------ Data for processing

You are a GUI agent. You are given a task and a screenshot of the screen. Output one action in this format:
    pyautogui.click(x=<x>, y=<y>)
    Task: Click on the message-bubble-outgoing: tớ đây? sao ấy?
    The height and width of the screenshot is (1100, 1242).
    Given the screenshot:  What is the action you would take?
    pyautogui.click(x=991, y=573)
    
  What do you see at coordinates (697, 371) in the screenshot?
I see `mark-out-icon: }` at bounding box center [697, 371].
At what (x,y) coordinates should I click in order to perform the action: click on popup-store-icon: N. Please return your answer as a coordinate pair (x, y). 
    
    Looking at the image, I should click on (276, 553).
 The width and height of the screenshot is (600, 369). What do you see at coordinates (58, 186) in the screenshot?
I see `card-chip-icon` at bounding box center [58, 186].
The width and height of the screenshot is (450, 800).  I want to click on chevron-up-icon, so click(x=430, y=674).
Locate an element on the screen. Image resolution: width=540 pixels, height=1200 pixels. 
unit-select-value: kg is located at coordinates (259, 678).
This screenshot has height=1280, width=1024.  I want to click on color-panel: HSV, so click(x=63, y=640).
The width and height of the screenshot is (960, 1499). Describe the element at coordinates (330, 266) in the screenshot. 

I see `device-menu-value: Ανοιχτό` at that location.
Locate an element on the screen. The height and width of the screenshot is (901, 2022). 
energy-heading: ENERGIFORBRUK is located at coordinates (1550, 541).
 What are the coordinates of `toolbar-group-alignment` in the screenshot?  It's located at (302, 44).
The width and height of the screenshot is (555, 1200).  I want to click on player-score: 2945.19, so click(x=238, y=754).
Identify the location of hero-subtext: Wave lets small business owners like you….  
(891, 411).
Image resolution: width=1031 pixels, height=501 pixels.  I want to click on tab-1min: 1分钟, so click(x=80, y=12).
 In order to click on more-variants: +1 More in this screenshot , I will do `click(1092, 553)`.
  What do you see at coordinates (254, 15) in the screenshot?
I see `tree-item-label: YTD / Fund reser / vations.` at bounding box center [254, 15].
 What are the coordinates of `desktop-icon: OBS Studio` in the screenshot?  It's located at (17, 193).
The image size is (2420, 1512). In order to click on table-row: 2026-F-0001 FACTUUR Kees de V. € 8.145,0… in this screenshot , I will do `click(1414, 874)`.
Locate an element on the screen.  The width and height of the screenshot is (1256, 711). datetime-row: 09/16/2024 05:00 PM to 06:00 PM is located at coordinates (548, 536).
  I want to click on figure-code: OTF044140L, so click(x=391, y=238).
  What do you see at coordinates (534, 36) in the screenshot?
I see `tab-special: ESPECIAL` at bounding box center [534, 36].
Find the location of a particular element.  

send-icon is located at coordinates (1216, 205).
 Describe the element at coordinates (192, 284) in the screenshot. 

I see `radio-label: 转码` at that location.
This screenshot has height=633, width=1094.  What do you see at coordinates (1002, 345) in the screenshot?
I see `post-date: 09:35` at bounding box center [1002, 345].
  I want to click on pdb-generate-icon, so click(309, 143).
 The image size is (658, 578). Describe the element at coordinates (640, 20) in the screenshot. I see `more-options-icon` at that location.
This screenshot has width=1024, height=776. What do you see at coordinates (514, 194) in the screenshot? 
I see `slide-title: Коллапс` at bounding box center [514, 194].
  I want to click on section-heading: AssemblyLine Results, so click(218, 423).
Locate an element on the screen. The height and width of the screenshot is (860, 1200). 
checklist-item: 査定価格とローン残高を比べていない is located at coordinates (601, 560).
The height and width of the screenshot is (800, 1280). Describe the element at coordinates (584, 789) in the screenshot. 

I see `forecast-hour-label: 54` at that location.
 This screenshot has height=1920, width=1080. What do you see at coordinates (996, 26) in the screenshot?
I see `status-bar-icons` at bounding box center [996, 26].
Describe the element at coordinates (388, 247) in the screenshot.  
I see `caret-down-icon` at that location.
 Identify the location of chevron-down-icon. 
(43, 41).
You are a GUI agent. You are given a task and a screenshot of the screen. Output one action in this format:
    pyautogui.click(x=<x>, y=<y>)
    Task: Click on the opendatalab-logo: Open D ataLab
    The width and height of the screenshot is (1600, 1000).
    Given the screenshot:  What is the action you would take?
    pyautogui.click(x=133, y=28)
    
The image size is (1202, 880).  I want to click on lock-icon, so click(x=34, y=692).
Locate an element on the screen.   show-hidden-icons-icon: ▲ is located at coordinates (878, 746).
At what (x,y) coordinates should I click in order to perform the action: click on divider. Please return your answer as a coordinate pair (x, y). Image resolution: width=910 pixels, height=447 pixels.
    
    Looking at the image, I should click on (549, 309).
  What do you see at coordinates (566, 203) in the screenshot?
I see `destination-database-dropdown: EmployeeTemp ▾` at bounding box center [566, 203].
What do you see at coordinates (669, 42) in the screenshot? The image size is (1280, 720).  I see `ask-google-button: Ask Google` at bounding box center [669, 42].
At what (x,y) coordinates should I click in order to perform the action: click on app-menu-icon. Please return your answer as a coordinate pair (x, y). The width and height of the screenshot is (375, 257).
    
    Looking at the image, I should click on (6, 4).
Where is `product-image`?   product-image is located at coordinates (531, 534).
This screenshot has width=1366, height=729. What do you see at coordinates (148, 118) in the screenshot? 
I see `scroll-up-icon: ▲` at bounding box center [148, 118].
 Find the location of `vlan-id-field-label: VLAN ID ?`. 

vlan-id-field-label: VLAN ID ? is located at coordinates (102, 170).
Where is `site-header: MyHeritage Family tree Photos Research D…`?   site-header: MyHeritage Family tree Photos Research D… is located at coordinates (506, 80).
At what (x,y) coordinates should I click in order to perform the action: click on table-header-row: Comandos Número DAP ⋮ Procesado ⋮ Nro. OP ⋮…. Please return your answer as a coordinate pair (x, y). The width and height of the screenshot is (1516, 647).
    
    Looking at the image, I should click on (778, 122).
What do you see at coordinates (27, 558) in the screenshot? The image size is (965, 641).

------------

◆ Exercise: Pull out every line in the listing above that contains the string "more". Treat uppercase and lowercase as different.

◆ Response below:
 In order to click on more-variants: +1 More in this screenshot , I will do `click(1092, 553)`.
 The image size is (658, 578). Describe the element at coordinates (640, 20) in the screenshot. I see `more-options-icon` at that location.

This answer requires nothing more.